Phase 2 of the contract guarantees $65.5 million in energy savings through the replacement and retrofit of 47,747 existing florescent lamps to Light Emitting Diode (LED) lamps, the application of high-end trim to 8,256 LED fixtures (which customizes the light level for an area in order to prevent using more energy than is necessary), and the installation of 15,683 photovoltaic roof-mounted panels including parking lot canopy systems at the Honolulu International Airport capable of producing 5.3 Megawatts of power. Phase 1 and Phase 2 will install a total of over 98,000 light fixtures and over 24,400 photovoltaic panels for a total of nearly 8 megawatts of energy savings and power generation.
“This initiative’s unprecedented energy and cost savings confirms that going green is good for our local economy. The cost-effective investments are cutting energy demand and increasing efficiency, which contributes to the reduction of the state’s dependence on fossil fuels. This is an important part of reaching our long-term energy sustainability goals,” said Gov.
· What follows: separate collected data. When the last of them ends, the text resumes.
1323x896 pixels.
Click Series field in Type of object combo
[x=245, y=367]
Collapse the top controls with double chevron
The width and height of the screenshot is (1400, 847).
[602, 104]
David Ige.
“Installing photovoltaic to help meet the energy needs at the state’s largest airport makes sense,” said Ford Fuchigami, Hawaii Department of Transportation Director. “We are continuing to transform our transportation infrastructure to advance the state’s sustainability and energy efficiency goals.”
This initiative aligns with Gov. Ige’s Hawaii Clean Energy Initiative sustainability goals and makes a significant contribution to energy efficiency and economic value by further reducing energy usage at state airports by nearly 63 million kilowatt hours per year over the 15-year performance period. That energy savings is equivalent to powering 9,264 homes a year. Over the life of the project the energy saved could power more than 175,000 homes.
Construction to implement Phase 2 is scheduled to take place over the next 24 months and is financed by realized energy savings, not taxpayer money. The construction will not impact flight schedules or operations.
Johnson Controls is also working on Energy Savings Performance Contracts to improve efficiency for the highways and harbors divisions within HDOT. The total amount of guaranteed savings for airports, highways and harbors divisions projects is more than $776 million over the life of the contracts.
Hawaii’s commitment to sustainability is evident in recognition by the Energy Services Coalition (ESC) that the Department of Transportation, Airports Division, performance contract for nearly $209.8 million, is the largest single state contract for energy performance in the nation. ESC is a national nonprofit organization of experts working together to increase energy efficiency and building upgrades through energy performance contracting.
The Department of Business, Economic Development, and Tourism estimates that over the life of the contract, which ends in 2034, the economic impacts will be $27.3 million in tax revenues (in 2016 dollars), $186.6 million in income to households (in 2016 dollars), and 867 jobs generated or supported each year during the first two years of construction in Phase I with 257 jobs supported each year during Phase II construction and installation and an average of 63 jobs generated or supported each year during the performance period.
In addition, the contract supports Hawaii’s commitment to the Performance Contracting Accelerator Program, part of the U.S. Department of Energy’s Better Buildings Initiative.
Performance contracting implements energy and water efficiency projects using guaranteed energy savings to pay for the projects. State and county agencies face increasing energy costs and the need to replace or upgrade aging, inefficient, and obsolete energy and water consuming equipment. Capital improvement and operating budgets have been unable to keep up with the needed upgrades for energy and water efficiency. Performance contracting allows agencies to fund some of these needs and to install energy efficiency retrofits in a timely manner. Performance contracting retrofits can take less than one year to up to three years to install. Therefore, energy savings occur sooner than later. Capital improvement projects can take from six to 10 years, resulting missed opportunities for annual energy savings.